Multiple antigenic mimotopes of HIV carbohydrate antigens - Relating structure and antigenicity

Carbohydrate mimetic peptides are designable, and they can carry T-cell epitopes and circumvent tolerance. A mimic- based human immunodeficiency virus (HIV) vaccine can be a viable alternative to carbohydrate- based antigens if the diversity of epitopes found on gp120 can be recapitulated. To improve existing mimics, an attempt was made to study the structural correlates of the observed polyspecificity of carbohydrate mimetic peptides based on the Y( P/ R) Y motif in more detail. A carbohydrate mimetic peptide, D002 ( RGGLCYCRYRYCVCVGR), bound a number of lectins with different specificities.

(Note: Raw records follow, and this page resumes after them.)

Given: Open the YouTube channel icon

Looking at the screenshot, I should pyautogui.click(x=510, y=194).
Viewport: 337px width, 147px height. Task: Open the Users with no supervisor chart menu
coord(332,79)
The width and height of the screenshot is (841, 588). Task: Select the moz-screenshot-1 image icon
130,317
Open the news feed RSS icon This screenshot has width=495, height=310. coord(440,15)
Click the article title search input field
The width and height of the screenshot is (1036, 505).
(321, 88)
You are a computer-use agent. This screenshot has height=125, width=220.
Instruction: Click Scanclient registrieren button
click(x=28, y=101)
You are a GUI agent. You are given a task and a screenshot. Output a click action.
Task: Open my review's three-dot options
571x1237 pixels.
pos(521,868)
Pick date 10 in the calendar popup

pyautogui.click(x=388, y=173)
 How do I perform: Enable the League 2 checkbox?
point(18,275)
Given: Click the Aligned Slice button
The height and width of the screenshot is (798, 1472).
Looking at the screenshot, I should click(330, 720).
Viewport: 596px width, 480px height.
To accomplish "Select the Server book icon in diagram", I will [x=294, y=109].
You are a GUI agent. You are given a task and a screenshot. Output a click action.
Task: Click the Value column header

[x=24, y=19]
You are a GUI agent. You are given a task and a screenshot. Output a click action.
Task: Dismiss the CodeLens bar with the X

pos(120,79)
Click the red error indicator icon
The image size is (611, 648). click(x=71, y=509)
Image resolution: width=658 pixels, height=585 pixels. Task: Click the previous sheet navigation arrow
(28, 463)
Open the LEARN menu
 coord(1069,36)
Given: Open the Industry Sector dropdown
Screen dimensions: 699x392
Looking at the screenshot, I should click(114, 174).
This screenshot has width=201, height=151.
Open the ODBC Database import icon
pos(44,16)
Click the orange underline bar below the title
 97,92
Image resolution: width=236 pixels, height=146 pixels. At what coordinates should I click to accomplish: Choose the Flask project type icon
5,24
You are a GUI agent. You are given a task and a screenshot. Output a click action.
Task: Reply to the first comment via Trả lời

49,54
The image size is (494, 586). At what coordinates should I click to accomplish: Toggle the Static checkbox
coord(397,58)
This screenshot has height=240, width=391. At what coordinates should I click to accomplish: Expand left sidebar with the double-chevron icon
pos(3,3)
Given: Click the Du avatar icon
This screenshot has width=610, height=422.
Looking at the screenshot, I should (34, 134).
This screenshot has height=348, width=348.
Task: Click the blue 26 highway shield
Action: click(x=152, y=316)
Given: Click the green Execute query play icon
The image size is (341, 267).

Although this peptide reacted strongly with both lotus and concanavalinA ( ConA) lectins, it bound to lotus stronger than ConA. By varying the central motif RYRY, five versions were produced in multiple antigen peptide format, and their avidity for lotus and ConA lectins was tested by surface plasmon resonance. Although the kinetic parameters were similar, the version based on the sequence YPYRY had an optimal affinity for both lectins as well as improved avidity for wheat germ agglutinin and phytohemagglutinin. Thus, as far as lectin specificity is concerned, YPYRY had improved multiple antigenic properties. Both RYRY and YPYRY precipitated antibodies from human IgG for intravenous use that bound to gp120 in vitro and immunoprecipitated gp120 from transfected CHO- PI cells. Thus, Y( P/ R) Y motifs mimic multiple carbohydrate epitopes, many of which are found on HIV, and preimmune human IgG antibodies that bind to HIV carbohydrates cross- react to a comparable extent with both RYRY and YPYRY carbohydrate mimetic peptides.